1.NF-κB位点缺失的DC-SIGN启动子真核质粒的构建方法,其特征在于下述步骤:

(1)参考GeneBank AF209479的DC-SIGN启动子序列,设计DC-SIGN启动子的一对引物,在5’端和3’端分别引入Mlu I和Bgl II识别位点:ACGCGT和AGATCT,用PCR法高保真扩增DC-SIGN启动子片段,并纯化PCR产物,备用;

(2)对DC-SIGN启动子片段和它的表达载体pGL3-basic分别进行双酶切,并将纯化后的酶切产物进行连接,连接产物转化DH-5α感受态细胞,挑单个白色菌落扩增,抽提重组质粒DNA,得到报告质粒DC-SIGN-promoter-pGL3-Basic(DSPGB),并作双酶切鉴定;

(3)在NF-κB结合位点处分别设计5’→3’和3’→5’方向的两条引物PrimerA、PrimerB,两条引物与DC-SIGN启动子NF-κB位点上下两端序列匹配,并且用Ecor I酶切位点替代NF-κB位点;

(4)根据已经构建好的报告质粒DSPGB的序列,在插入的启动子片段上下游分别设计两条引物PrimerC、PrimerD;

(5)分别以PrimerA与PrimerC、PrimerB与PrimerD配对,对DC-SIGN报告质粒DSPGB进行PCR扩增,并用Ecor I对两个扩增片断进行酶切,酶切产物纯化后连接;

(6)参考GeneBank AF209479的DC-SIGN启动子序列,设计DC-SIGN启动子的一对引物,在5’端和3’端分别引入Mlu I和Bgl II识别位点:ACGCGT和AGATCT,对上述连接产物用PCR法高保真扩增,重新得到NF-κB位点缺失的DC-SIGN启动子片段;

(7)使用Mlu I和Bgl II对上述DC-SIGN启动子片段和它的表达载体pGL3-basic分别进行双酶切,并将纯化后的酶切产物进行连接,连接产物转化DH-5α感受态细胞,挑单个白色菌落扩增,抽提重组质粒DNA,作双酶切鉴定。

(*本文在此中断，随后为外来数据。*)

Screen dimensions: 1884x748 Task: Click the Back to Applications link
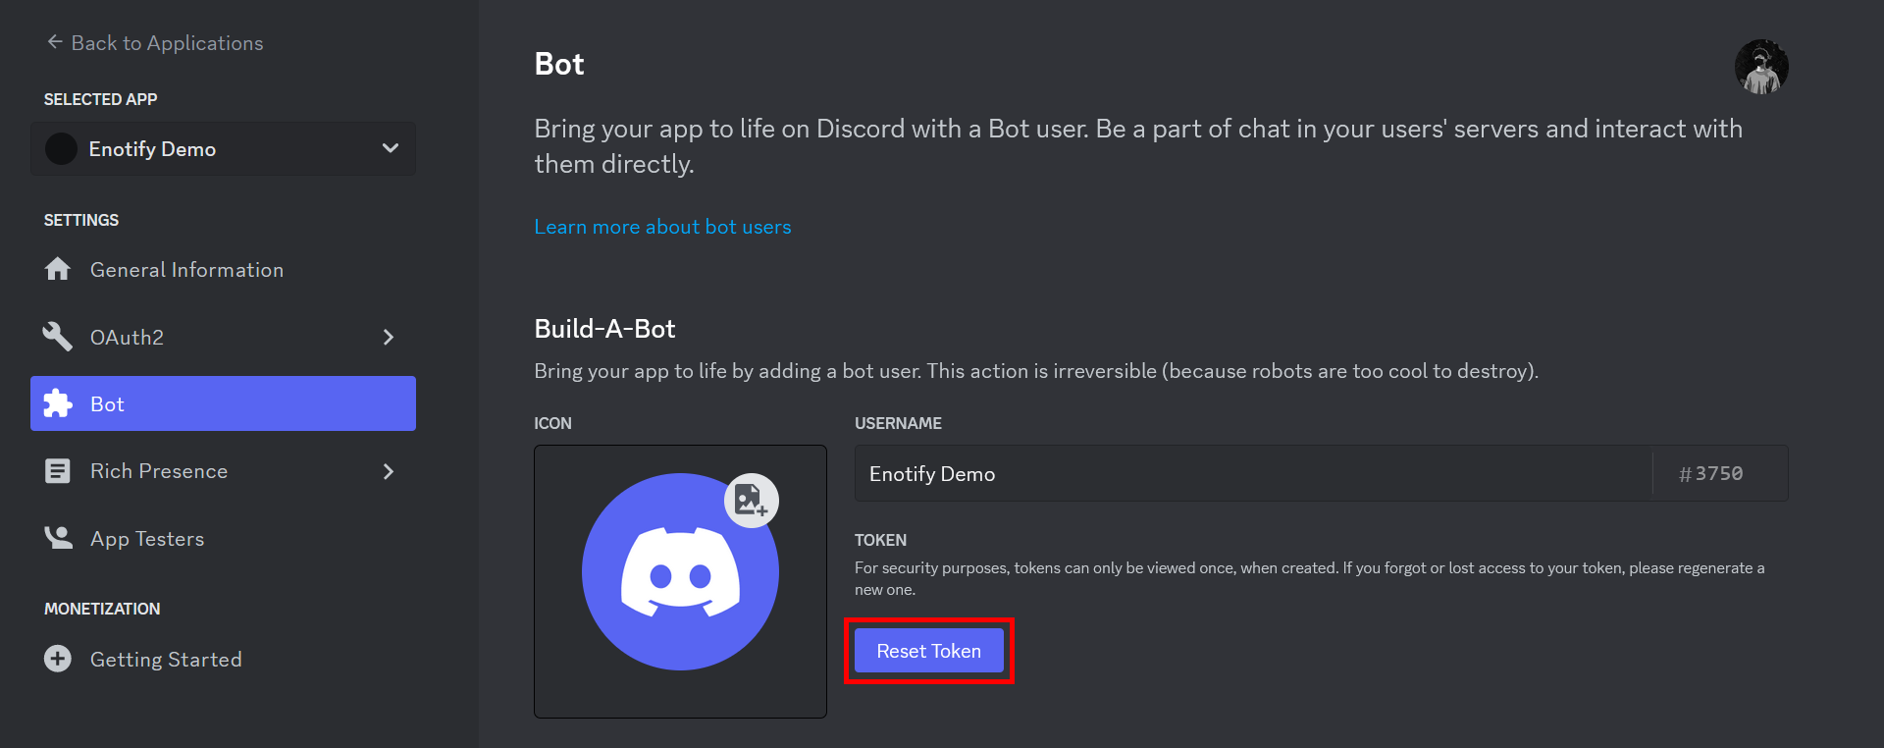(x=167, y=43)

2.根据权利要求1所述NF-κB位点缺失的DC-SIGN启动子真核质粒的构建方法,其特征在于步骤(1)所述DC-SIGN启动子的一对引物序列如下:

sense primer:ATCATACGCG TATGAGTCCT TCTCCCTGTC,含Mlu I识别位点;

antisense primer:TGTAAGATCT GTCACCCCAC TCTCCCCCAG,含Bgl II识别位点。

3.根据权利要求1所述NF-κB位点缺失的DC-SIGN启动子真核质粒的构建方法,其特征在于步骤(3)所述在NF-κB结合位点处两条引物序列如下:

primerA:5’-GGAATTCGTG ATCTTTACTT CCTAAA 3’,含EcorI酶切位点;

primer B:5-GAATTCCGAAATAAAAGCTGTGGCCCCCA-3’,含EcorI酶切位点。

4.根据权利要求1所述NF-κB位点缺失的DC-SIGN启动子真核质粒的构建方法,其特征在于步骤(4)所述插入的启动子片段上下游两条引物序列如下:

primer C:5-ACAATTTGCC ATTCGCCAT-3(4713-4731);

primer D:5-ATTCTGTGAT TTGTATTCAG-3(320-301)。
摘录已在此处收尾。